Pela primeira vez fiquei irritada. O que seria uma conversa tornou-se o que mais parecia ser uma discussão de um casal de namorados. Ele então começou a falar em árabe e de repente, fiquei assustada.  

Após algumas tentativas dele em me perseguir, sempre falando em árabe, acabou desistindo, já que eu havia avisado a todo o pessoal de meu andar, na cozinha, sobre o que estava acontecendo. Uma das brasileiras que morava lá (seu marido era bolsista de matemática) foi conversar com a diretoria do edifício e Kader foi advertido. Ele, então, decidiu mudar-se pra outro edifício.

Ainda assim, posso dizer que a questão com o Kader foi "quase" uma exceção. Adoro a diversidade de culturas e fiz grandes amizades, aprendendo e me divertindo, profundamente, sem critérios, julgamentos ou condenações de qualquer espécie entre mim e os outros. 

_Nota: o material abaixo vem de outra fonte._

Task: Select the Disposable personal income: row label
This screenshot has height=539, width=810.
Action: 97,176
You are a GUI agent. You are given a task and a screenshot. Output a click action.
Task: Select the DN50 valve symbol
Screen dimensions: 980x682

Os três mosqueteiros que viviam comigo. Pela ordem, Stephan (alemão, guia de acampamento na França para alemães), Marc (inglês - vivia do salário desemprego) e Dino (Italiano, jornalista que escrevia sobre a máfia italiana no Corriere della Sera). - Foto tirando sarro de como eu andava por Paris: Sim, "redecola", com chapeuzinho e um guarda-chuva quebrado como se pode ver.
Na mesma mesa Brasil, Alemanha, Argentina, Grã Bretanha, Hong Kong, Coréia, Itália, USA e Japão. A.D.O.R.O.!!!!

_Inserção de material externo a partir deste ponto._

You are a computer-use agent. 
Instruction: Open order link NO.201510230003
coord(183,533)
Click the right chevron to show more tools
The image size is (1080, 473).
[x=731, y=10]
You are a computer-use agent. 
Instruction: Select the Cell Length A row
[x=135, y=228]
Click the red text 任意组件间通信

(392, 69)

A questão com o Kader teria sido a única se não fosse uma segunda questão de interpretação com africanas dentro do metrô.

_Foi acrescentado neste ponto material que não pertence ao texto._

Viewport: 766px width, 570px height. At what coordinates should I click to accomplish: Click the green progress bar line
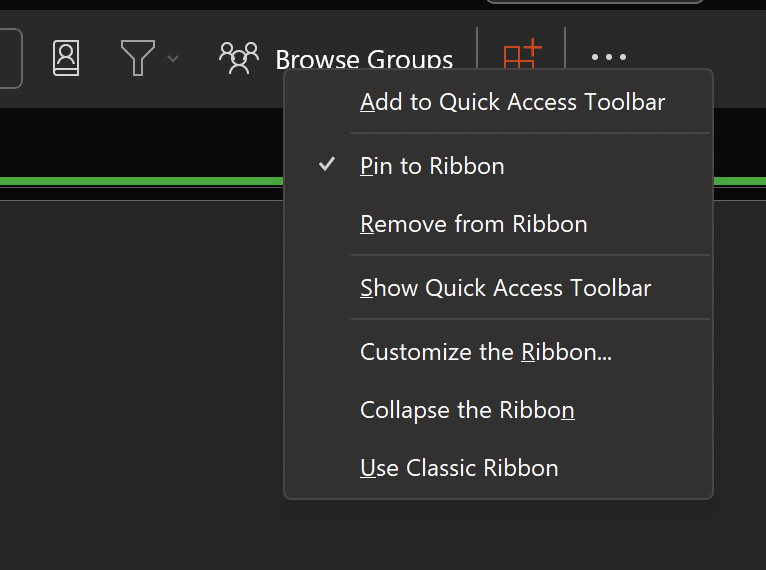(140, 181)
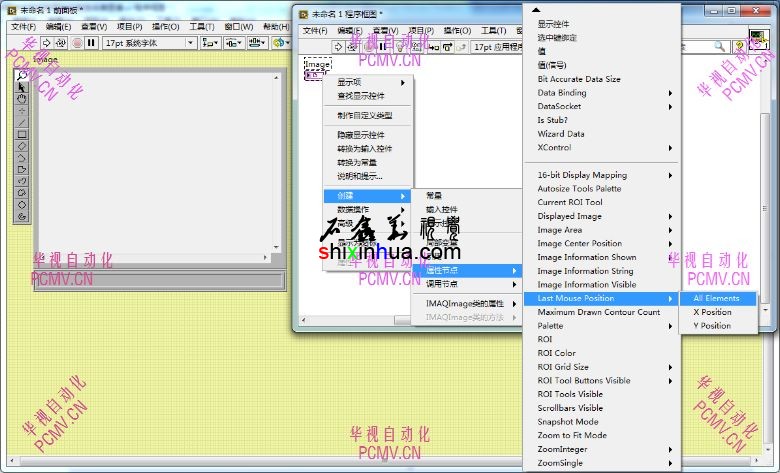Select Zoom to Fit Mode property
This screenshot has height=473, width=780.
tap(571, 436)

Fui para a Europa com pouca roupa. Eu tinha apenas uma roupa mais "ajeitadinha" que usei na missa de sétimo dia do Ayrton Sena**. Fora este traje mais ajeitado, eu havia comprado um jeans  e um blazer quando estive em Londres.

Pois bem, meu amigo londrino me telefona dizendo que estava em Paris para assistir a um musical e me convidou para ir junto.
"- Oba!", pensei! "Vou usar a minha calça nova!"

Em uma determinada estação do metrô, estava sentadinha (eu e meu jeans sensacional) quando 5 mulheres entraram no trem. Duas delas se sentaram à minha frente e entre elas uma menininha de uns 5 anos. Outra, sentou-se ao meu lado e duas outras ficaram em pé. Durante o trajeto, a menininha de 5 anos começou a me chutar de leve, batendo a sola do sapato em minha calça - #Minhacalça sensacionalenovinhamadeinEnglandnão!

Tentei relevar, afinal, criança e tal! Mas era a minha calça novinha e #nãosounemumpoucofãdecriança. Então, olhei feio para ela!! Não adiantou nada. Pior. Começou a raspar seu sapato em minha calça, ainda mais. Decidi então me mudar de lugar, porém quando tentei me levantar, a moça que estava ao meu lado colocou sua mão sob a minha coxa para que eu não me levantasse. Resolvi obedecer! Meu coração disparou.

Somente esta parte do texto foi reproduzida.